A certain awkwardness that Mr. Maggio (“Virgil Bliss”) places in the opening scenes of the film works very successfully, but he cannot recover when he chooses to move the film toward more melodramatic territory. Mr. Maggio finds little to do with Ms. Russell, who leaves a lasting impression even though she’s saddled with the film’s blandest role.
Indie purists and “Henry Fool” fans may be interested to know that Hal Hartley wrote the score – his first for a film not his own; they may be disappointed to learn that, like Mr. Maggio’s movie, it’s not very good.
Hollywood Buddha
Unrated, 98 minutes
Vanity Project Alert! Producer Philippe Caland (who wrote the story for – yikes – “Boxing Helena”) plays himself in “Hollywood Buddha,” which he also wrote, produced, and directed. The film follows his adventures as he tries to sell his five-year-old film “Dead Girl” (which in real life stars actors such as Val Kilmer and Amanda Plummer) to various distributors. All the while, he’s attempting to find spiritual enlightenment with the help of his religious guru (Jim Stewart) and “The Most Powerful Buddha in Los Angeles,” which he rents for $ 2,000 a month.
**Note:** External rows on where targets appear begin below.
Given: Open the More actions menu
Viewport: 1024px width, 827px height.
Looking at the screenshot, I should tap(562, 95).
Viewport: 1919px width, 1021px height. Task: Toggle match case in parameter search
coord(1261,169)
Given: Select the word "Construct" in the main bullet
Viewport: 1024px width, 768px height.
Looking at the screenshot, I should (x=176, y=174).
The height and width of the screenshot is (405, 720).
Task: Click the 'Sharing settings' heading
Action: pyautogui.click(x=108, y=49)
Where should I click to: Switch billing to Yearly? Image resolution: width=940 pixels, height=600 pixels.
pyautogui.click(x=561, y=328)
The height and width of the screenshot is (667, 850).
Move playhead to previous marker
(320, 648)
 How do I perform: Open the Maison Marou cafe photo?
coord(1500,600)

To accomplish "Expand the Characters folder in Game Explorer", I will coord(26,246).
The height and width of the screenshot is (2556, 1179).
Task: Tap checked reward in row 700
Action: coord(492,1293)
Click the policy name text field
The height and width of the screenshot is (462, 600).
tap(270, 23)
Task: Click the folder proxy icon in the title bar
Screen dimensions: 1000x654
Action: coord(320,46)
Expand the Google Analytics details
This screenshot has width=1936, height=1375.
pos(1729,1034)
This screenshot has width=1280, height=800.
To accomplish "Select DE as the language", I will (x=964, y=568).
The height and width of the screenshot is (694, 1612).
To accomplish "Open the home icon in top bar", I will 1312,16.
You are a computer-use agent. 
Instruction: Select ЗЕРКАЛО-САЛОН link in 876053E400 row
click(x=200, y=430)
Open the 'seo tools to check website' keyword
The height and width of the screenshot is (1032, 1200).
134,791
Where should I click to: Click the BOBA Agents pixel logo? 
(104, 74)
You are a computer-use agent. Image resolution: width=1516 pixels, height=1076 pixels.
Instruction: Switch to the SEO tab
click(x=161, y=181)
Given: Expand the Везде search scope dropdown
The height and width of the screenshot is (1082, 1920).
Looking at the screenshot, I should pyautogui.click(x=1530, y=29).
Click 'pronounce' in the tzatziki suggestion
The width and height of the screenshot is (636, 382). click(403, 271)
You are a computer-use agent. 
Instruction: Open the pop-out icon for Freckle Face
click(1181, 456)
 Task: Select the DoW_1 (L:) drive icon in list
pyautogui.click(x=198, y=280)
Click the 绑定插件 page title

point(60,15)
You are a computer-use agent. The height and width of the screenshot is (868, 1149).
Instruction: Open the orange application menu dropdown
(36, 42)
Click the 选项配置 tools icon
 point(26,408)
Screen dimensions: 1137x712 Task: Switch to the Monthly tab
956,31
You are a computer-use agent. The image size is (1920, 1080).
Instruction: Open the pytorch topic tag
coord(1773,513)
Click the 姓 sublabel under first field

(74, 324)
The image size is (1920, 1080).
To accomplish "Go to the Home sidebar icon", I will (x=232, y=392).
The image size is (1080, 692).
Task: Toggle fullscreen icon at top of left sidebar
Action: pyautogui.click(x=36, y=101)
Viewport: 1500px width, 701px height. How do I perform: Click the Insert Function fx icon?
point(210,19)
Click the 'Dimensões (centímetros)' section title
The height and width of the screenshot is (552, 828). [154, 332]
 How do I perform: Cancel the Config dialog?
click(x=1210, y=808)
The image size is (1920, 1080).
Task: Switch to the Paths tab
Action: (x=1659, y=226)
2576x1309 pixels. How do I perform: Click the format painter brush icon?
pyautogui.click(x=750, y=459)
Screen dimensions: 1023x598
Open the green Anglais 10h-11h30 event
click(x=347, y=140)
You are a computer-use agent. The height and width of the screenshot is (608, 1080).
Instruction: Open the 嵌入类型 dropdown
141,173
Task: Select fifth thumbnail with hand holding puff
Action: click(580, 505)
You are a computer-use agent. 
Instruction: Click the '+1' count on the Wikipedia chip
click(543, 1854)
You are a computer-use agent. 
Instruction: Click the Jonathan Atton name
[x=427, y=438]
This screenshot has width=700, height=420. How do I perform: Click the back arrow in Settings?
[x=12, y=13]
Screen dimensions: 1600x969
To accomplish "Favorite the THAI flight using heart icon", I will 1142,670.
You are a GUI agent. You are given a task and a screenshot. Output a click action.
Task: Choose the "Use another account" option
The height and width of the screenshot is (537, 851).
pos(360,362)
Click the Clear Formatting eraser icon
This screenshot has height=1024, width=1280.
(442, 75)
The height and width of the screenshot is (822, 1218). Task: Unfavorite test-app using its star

The first half of this film is self-deprecating and clever enough, but once things begin to go right for Caland in the latter half, and remain going right for the rest of the film, it becomes a shrug-worthy hohum affair. You would think that, for someone involved in such controversial films in real life (“Dead Girl” features a well-preserved corpse repeatedly being sodomized), Mr. Caland’s directorial debut would have a little more edge to it.
Schizo
Unrated, 86 minutes
“Schizo” features Olzhas Nussuppaev as its title character, a 15-year-old boy who, after dropping out of school, goes to work recruiting boxers to take part in illegal street fights for his mother’s small-time-thug boyfriend. One recruit, lying mortally wounded after a brutal loss, pleads with Schizo to take his earnings to his wife and son. Schizo obliges and brings the money to Zinka (Olga Landina), an older woman whom Schizo immediately takes a liking to.
Guka Omarova’s mild film moves awfully slowly, with several silent passages of Schizo walking, Schizo looking, and Schizo walking some more. This would be fine if something about the filmmaking – the cinematography, the mise-en-scene, even the score – were compelling. But it’s not. “Schizo’s” brief running time does not allow it to develop any real substantial meat, and the film’s tedious passages try the audience’s patience.